* [EXERCISE GOAL]:
Copy exactly and only the lines running from the one that contains "Given: Toggle the" to the final line of the data below, without the pictures.

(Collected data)
════

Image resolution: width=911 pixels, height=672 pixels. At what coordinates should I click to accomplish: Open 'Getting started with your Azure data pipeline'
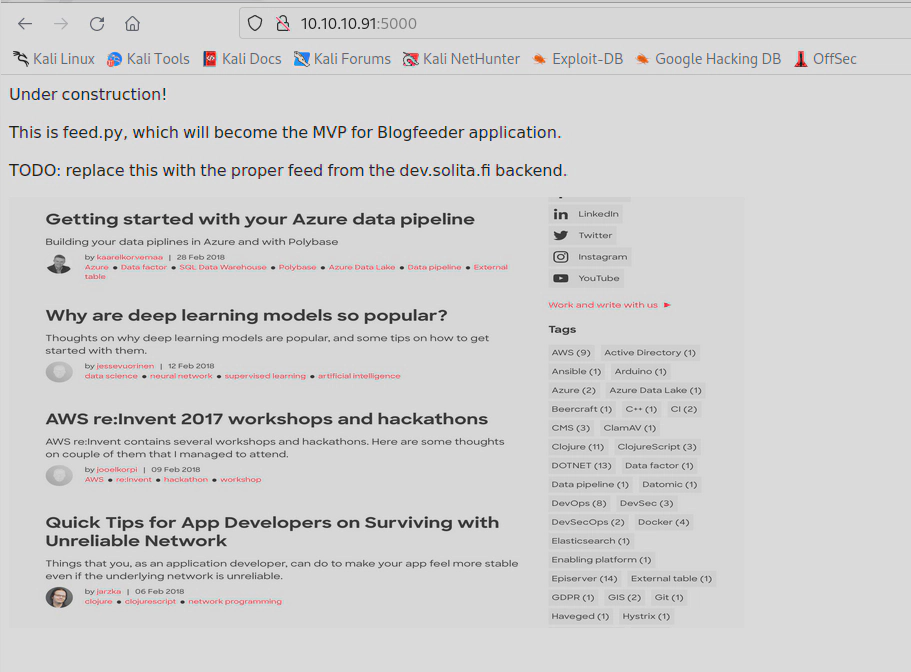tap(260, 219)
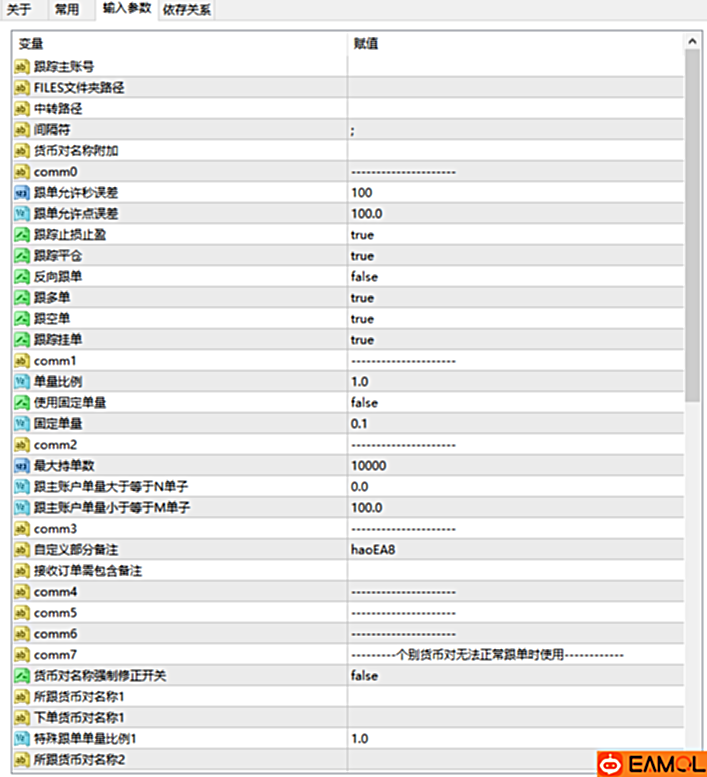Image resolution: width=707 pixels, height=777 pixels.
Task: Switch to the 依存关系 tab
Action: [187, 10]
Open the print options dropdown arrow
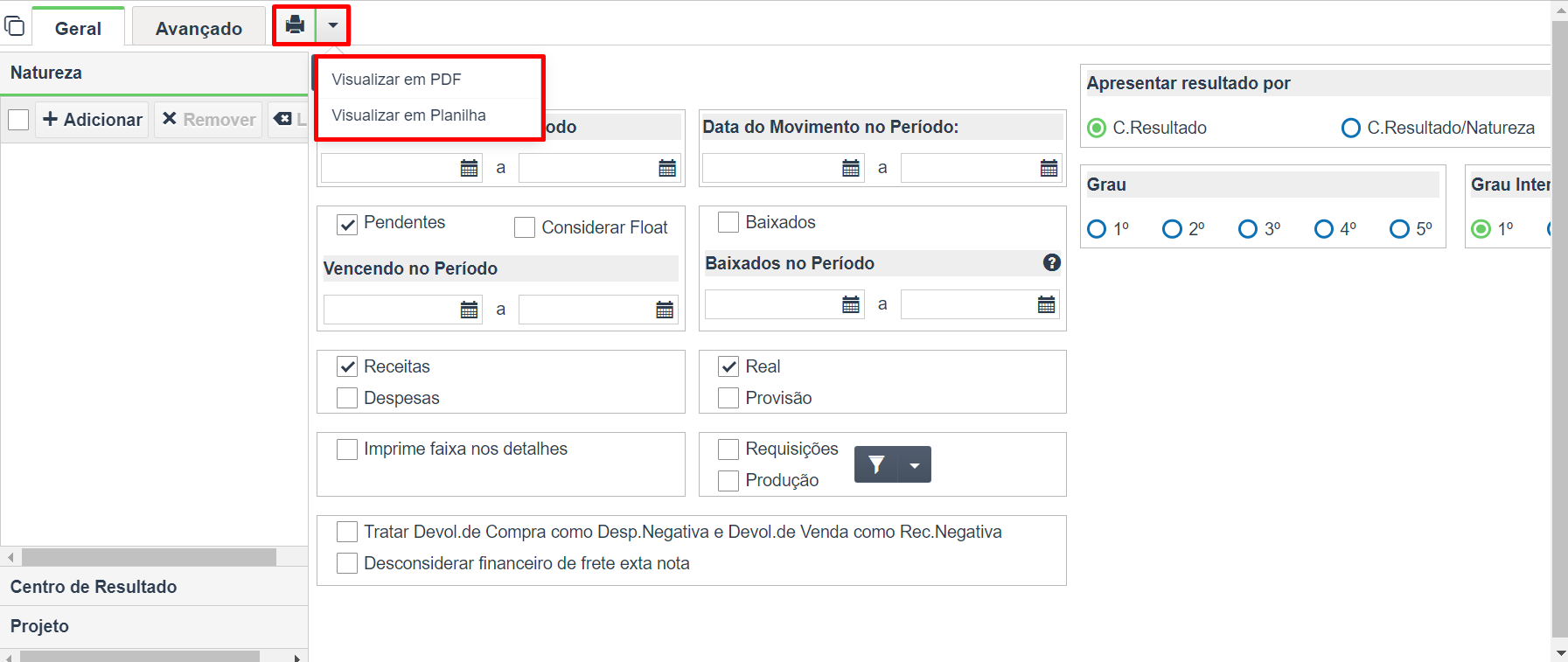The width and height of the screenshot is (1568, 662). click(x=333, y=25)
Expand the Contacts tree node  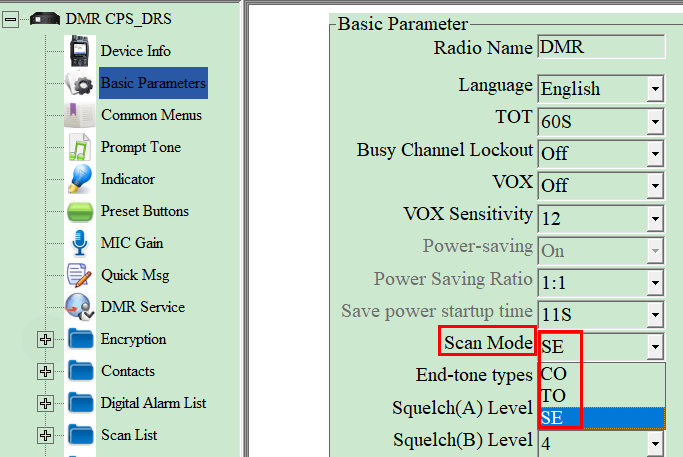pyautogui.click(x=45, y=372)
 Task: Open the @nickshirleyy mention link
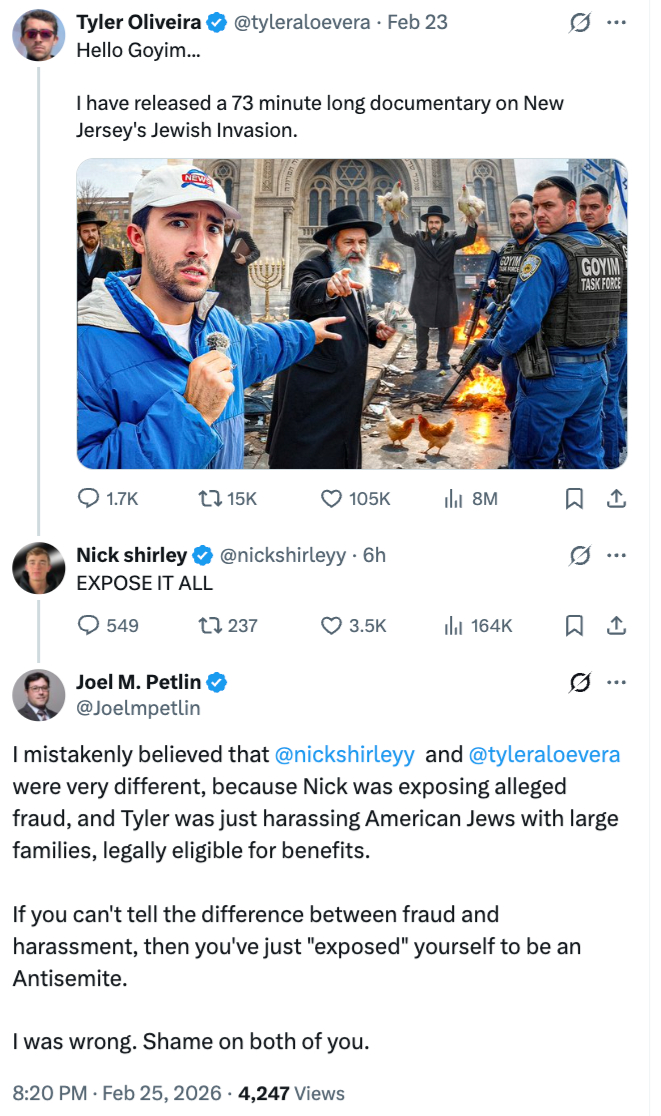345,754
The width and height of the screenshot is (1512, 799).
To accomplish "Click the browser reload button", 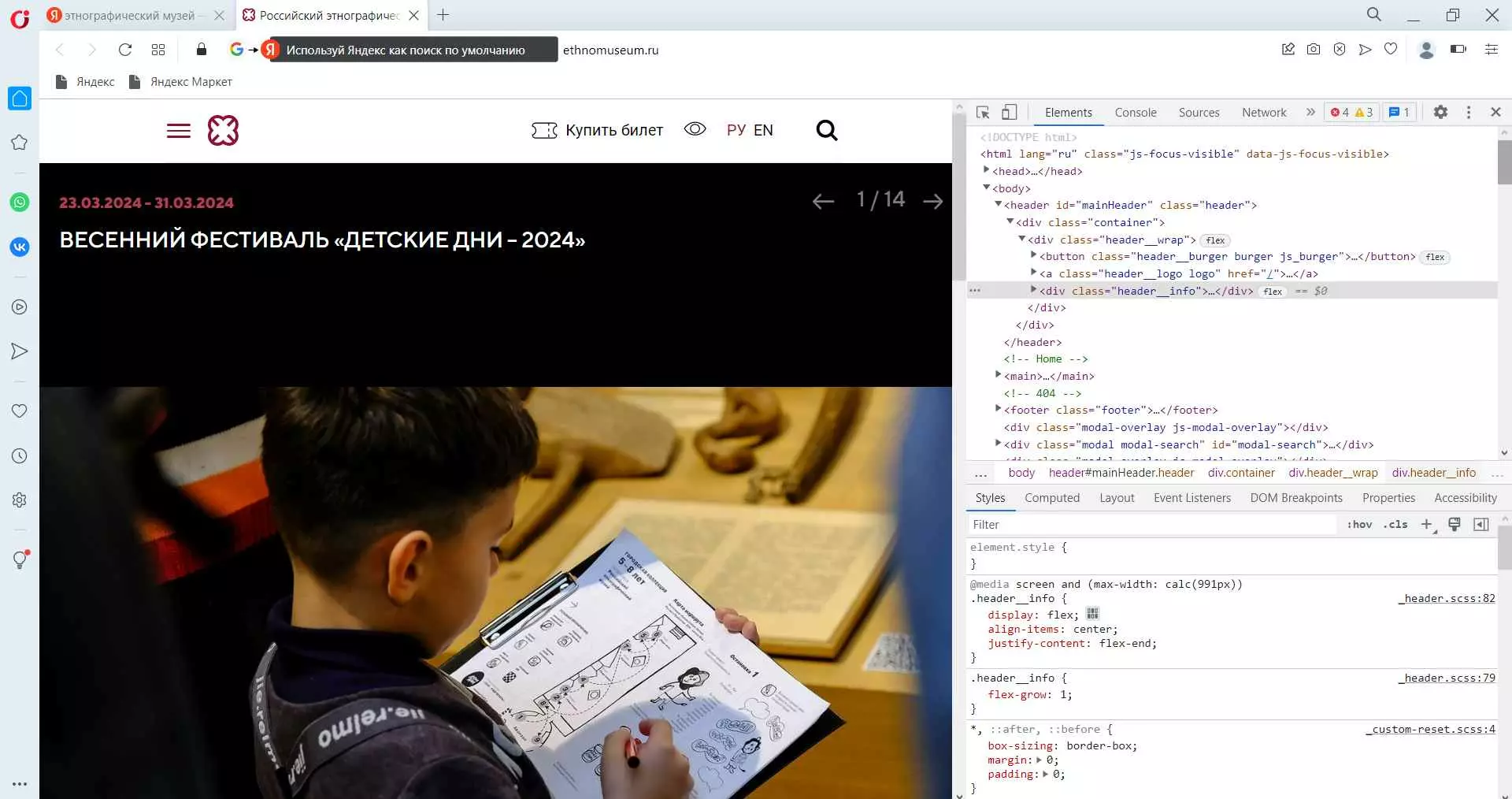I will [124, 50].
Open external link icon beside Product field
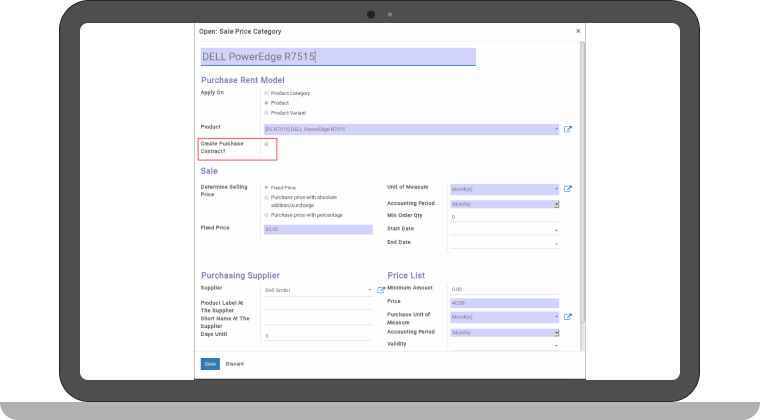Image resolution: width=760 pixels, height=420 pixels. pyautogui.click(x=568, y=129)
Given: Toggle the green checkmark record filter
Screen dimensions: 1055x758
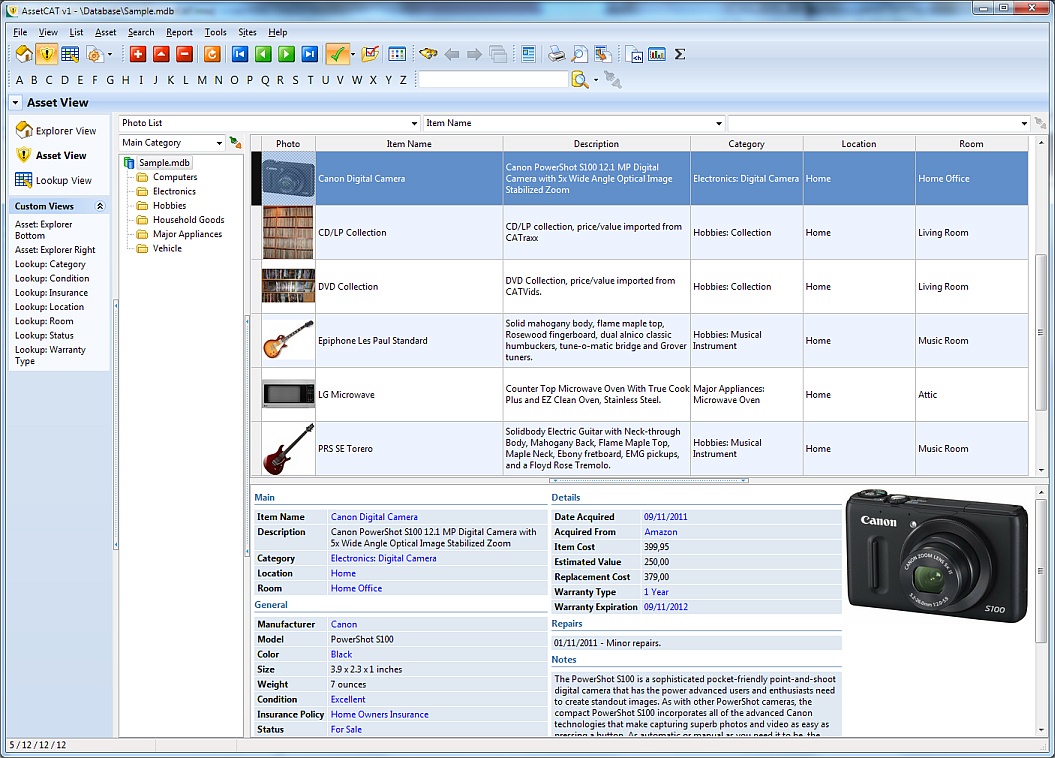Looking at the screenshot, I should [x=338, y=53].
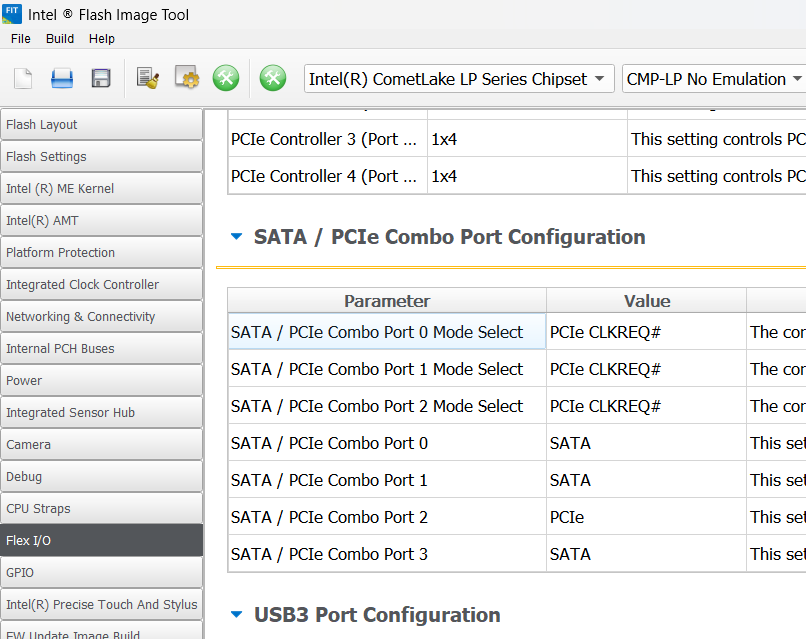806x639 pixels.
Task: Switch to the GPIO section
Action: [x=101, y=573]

════

* [RESPONSE TO THE TASK]:
Given: Toggle the green checkmark record filter
Screen dimensions: 1055x758
Looking at the screenshot, I should [x=338, y=53].
806x639 pixels.
Task: Switch to the GPIO section
Action: [x=101, y=573]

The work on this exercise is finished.